9. The system according to claim 1, characterized in that, The system also includes a health data interface, which is used to obtain the target user's health and physiological index data after user authorization, and generate personalized sports safety parameters; the heterogeneous smart terminal includes a smart bracelet or smartwatch, which is used to collect the user's real-time heart rate data; The processor is further configured to: verify the validity of the real-time heart rate data based on the determination result of the physical wearing state; when it is determined that the smart bracelet or smartwatch is in a wearing state, accept the real-time heart rate data and combine it with the personalized sports safety parameters to generate intervention guidance information; the intervention guidance information is limited to adjustment suggestions related to sports safety such as exercise load and movement posture, and does not contain any medical diagnosis conclusions or treatment suggestions.

10. The system according to claim 1, characterized in that, The display device includes at least one of the following: a distributed interactive display screen, a smart glasses display terminal worn by the user, and a holographic projection device deployed in space.

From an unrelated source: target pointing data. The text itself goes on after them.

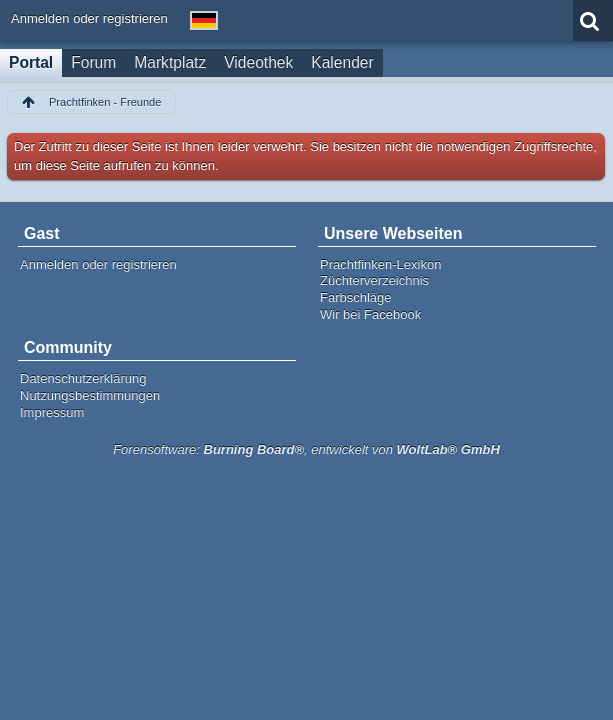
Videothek (258, 62)
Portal (31, 62)
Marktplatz (170, 62)
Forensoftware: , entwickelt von (306, 449)
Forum (93, 62)
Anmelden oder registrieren (89, 18)
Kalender (342, 62)
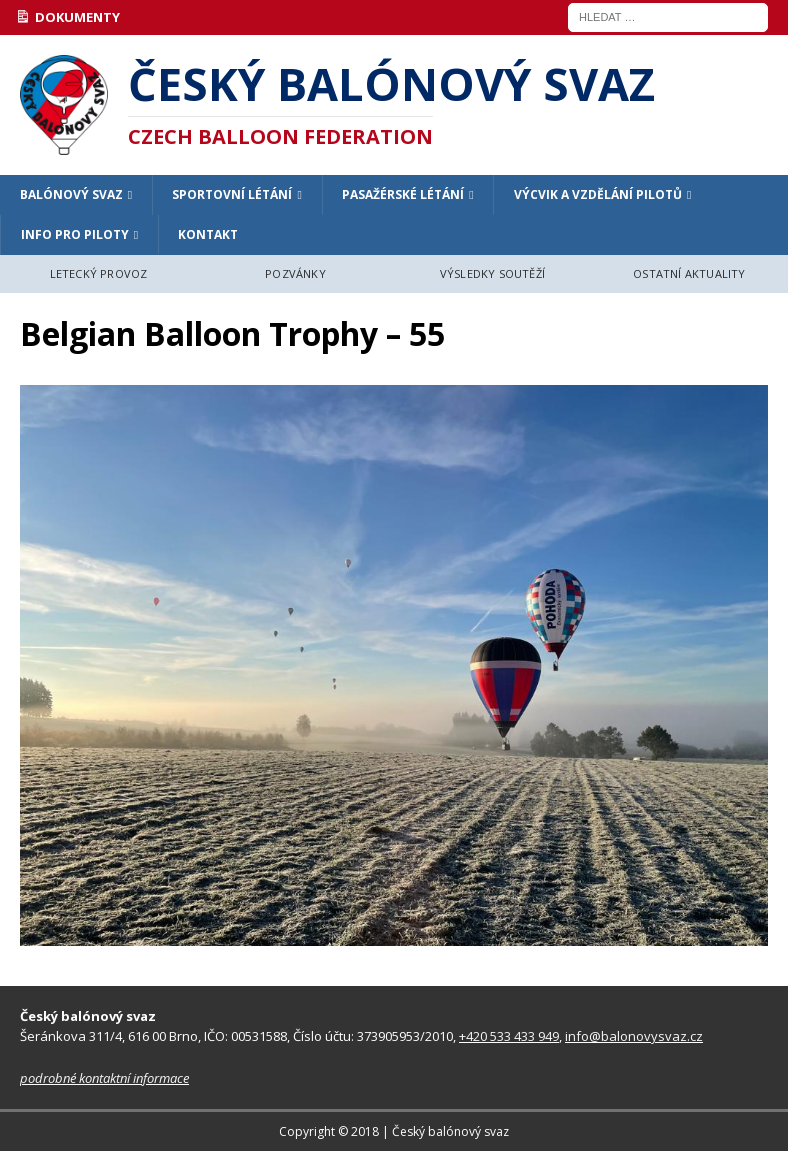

11. An intelligent fitness following guidance method based on terminal status determination, applied to the system described in any one of claims 1-10, characterized in that, Includes the following steps: - S1. Real-time detection of the physical wearing status of heterogeneous smart terminals carried by users, the physical wearing status including the wearing status and the static placement status after being removed from the human body; - S2. Acquire at least three different types of positioning source data for multi-source fusion, dynamically adjust the weight of each positioning source data based on the physical wearing state, and output the user's location coordinates in real time; - S3. Based on the adjusted location coordinates, maintain the continuous binding between the user's identity and location coordinates; - S4. Based on the continuously bound location coordinates, dynamically trigger the display device in the area to achieve cross-area following and switching of the virtual guidance screen; - S5. Process the collected user motion data on the local edge computing node, identify the user's real-time motion posture, and immediately destroy the raw video data and radar point cloud data after feature extraction; - S6. Generate guidance information based at least on real-time motion posture, and send it to the user's audio terminal for playback or convert it into subtitles according to the physical wearing state.

12. An electronic device comprising a memory and a processor, wherein the memory stores a computer program, characterized in that, When the processor executes the computer program, it implements the method as described in claim 11.

13. A computer-readable storage medium having a computer program stored thereon, characterized in that, When the program is executed by the processor, it implements the method of claim 11.